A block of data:
+ + + + + + +
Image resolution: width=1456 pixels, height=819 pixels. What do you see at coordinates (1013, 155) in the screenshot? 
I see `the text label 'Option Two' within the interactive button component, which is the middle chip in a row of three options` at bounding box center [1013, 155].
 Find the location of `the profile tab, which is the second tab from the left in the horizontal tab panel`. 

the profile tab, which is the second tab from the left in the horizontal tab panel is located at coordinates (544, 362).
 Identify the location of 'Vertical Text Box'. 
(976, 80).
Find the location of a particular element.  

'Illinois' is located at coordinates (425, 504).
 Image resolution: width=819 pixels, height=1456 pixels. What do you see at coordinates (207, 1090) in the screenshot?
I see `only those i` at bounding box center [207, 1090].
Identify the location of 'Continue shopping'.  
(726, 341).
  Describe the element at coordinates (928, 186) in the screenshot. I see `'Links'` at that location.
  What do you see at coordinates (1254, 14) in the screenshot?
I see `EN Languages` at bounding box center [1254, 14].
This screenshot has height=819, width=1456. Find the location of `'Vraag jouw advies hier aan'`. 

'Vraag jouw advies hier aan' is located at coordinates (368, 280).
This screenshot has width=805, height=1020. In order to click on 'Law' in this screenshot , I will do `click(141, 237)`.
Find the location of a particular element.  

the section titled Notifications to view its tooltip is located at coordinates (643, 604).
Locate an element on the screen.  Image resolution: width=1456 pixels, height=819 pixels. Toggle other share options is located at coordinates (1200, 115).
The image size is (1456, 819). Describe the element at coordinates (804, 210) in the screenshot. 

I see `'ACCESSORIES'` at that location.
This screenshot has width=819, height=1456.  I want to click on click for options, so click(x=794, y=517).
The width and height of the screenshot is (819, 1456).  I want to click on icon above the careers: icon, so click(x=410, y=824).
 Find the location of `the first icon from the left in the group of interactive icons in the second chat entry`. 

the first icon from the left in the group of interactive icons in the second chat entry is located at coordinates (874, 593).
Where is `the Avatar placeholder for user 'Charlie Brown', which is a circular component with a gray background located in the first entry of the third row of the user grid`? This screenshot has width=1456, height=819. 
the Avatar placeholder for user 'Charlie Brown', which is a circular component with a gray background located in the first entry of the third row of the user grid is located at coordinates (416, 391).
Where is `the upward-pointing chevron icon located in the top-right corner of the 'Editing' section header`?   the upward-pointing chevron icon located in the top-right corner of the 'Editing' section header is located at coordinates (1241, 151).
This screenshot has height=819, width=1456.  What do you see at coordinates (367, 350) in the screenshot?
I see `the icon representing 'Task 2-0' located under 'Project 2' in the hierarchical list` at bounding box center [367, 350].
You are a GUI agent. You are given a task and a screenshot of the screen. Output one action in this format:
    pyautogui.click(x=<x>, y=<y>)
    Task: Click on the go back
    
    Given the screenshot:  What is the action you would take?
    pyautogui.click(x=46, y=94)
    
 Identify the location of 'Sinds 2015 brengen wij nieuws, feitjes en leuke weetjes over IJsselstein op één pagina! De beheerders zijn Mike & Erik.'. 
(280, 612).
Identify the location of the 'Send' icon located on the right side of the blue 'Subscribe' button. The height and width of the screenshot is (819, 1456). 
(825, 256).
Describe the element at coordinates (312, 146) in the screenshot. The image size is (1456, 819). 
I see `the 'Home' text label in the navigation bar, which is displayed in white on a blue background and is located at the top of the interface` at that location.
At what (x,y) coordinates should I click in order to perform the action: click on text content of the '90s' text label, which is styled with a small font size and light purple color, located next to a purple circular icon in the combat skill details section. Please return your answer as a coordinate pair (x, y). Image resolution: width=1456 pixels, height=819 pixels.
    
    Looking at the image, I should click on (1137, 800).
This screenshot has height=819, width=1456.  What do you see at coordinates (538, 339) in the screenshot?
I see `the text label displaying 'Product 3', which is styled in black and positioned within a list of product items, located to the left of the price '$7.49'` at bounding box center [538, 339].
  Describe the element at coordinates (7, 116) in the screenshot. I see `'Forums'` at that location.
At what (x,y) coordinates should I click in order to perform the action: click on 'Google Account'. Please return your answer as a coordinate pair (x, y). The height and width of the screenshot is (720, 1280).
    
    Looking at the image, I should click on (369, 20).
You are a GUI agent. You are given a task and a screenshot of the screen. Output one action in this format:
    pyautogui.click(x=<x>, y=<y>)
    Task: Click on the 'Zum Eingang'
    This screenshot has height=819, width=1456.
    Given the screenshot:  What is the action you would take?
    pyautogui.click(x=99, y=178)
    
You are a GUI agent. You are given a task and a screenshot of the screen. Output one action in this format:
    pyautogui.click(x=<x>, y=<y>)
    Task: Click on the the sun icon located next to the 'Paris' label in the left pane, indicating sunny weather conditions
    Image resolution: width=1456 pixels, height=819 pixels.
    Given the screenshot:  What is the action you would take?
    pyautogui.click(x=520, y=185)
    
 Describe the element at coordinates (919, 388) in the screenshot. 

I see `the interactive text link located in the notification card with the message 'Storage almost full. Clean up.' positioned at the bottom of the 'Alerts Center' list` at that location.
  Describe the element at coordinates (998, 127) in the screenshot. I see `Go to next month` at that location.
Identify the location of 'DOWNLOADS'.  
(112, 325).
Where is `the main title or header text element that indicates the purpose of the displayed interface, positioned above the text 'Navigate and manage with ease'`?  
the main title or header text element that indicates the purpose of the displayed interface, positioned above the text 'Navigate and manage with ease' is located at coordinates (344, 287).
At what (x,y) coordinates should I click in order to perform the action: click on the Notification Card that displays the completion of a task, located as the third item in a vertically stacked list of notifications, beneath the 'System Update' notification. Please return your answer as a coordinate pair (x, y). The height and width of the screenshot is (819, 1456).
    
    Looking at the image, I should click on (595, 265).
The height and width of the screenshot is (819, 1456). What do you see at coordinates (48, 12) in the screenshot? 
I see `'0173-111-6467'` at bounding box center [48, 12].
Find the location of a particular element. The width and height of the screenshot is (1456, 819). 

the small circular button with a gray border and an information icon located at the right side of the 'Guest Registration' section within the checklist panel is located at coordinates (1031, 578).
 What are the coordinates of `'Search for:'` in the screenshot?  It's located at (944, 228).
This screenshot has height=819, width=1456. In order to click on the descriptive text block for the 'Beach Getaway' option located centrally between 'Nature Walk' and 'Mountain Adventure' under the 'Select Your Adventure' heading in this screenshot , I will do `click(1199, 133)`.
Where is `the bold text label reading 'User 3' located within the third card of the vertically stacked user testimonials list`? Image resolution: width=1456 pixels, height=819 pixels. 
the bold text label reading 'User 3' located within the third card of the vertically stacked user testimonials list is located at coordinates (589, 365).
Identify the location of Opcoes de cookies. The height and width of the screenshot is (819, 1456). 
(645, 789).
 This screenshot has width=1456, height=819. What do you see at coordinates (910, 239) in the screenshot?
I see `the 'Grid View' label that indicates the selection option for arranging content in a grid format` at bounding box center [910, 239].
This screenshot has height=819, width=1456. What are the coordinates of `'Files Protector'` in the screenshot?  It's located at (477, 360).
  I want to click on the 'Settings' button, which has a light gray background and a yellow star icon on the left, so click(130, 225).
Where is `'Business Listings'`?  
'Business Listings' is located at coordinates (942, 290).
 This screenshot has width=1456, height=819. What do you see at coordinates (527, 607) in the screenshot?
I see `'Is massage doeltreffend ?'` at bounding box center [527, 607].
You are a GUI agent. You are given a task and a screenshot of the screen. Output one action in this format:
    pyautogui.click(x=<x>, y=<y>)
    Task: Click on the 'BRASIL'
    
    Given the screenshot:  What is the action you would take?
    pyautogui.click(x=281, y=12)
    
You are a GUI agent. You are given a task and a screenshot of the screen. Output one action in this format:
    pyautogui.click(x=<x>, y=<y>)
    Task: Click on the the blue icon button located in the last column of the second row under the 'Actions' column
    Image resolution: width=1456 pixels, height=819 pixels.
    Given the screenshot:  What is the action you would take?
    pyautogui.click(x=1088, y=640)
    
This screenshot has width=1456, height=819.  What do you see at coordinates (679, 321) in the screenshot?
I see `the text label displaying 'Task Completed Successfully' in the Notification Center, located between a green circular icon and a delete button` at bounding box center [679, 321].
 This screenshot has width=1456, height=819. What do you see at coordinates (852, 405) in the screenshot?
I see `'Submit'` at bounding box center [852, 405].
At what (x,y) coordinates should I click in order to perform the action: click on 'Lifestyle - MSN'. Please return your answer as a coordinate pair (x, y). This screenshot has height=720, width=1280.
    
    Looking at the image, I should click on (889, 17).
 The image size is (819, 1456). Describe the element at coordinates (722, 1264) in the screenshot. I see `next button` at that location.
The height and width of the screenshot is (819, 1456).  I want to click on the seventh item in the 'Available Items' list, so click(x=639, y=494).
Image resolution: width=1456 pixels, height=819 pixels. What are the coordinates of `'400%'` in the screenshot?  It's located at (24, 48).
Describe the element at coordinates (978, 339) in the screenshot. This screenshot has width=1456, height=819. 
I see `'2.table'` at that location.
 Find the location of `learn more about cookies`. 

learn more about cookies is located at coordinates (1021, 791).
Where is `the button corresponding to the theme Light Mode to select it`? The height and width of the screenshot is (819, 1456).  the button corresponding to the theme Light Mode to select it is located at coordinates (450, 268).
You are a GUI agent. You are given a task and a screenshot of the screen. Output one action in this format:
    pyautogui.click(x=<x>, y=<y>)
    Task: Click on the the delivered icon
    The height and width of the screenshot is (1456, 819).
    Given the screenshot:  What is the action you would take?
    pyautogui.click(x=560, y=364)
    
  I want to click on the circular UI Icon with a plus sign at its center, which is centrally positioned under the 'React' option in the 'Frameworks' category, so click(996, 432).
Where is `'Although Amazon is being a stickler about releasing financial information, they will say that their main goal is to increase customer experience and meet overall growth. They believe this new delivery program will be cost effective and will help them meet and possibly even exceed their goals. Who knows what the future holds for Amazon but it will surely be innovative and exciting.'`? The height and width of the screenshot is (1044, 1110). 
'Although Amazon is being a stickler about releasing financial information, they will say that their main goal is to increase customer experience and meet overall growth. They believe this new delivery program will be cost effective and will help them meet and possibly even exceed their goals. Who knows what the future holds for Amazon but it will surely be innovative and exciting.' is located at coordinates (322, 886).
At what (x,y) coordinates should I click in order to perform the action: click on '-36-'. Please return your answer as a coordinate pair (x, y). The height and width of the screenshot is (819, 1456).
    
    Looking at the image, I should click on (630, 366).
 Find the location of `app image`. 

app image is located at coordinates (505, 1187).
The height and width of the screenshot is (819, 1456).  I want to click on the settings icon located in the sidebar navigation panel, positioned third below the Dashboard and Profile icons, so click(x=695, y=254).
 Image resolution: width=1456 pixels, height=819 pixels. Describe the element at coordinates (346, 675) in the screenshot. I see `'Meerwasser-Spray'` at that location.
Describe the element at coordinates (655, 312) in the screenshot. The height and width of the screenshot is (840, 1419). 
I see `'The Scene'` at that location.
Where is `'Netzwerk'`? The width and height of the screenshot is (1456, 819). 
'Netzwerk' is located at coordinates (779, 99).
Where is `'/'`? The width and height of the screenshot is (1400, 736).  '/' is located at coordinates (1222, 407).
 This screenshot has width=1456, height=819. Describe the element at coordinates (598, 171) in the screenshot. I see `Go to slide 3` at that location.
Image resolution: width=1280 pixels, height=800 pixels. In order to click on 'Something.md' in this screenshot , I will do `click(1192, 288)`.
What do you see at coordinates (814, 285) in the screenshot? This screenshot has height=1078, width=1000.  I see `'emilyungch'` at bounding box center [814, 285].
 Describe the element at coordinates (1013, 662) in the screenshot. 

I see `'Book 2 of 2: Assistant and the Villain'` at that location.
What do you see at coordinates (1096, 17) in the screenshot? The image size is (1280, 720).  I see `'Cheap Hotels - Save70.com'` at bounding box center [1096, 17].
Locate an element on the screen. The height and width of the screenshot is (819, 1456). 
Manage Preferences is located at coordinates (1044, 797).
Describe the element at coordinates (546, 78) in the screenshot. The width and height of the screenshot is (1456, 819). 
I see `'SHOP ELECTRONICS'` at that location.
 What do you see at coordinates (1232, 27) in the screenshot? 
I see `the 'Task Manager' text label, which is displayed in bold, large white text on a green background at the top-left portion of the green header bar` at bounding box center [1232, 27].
+ + + + + + +
## THE REQUEST
Which lines of the data above contain the word "future"? Report each of those lines in full.

## OUTPUT FOR THIS EXERCISE
Where is `'Although Amazon is being a stickler about releasing financial information, they will say that their main goal is to increase customer experience and meet overall growth. They believe this new delivery program will be cost effective and will help them meet and possibly even exceed their goals. Who knows what the future holds for Amazon but it will surely be innovative and exciting.'`? The height and width of the screenshot is (1044, 1110). 
'Although Amazon is being a stickler about releasing financial information, they will say that their main goal is to increase customer experience and meet overall growth. They believe this new delivery program will be cost effective and will help them meet and possibly even exceed their goals. Who knows what the future holds for Amazon but it will surely be innovative and exciting.' is located at coordinates (322, 886).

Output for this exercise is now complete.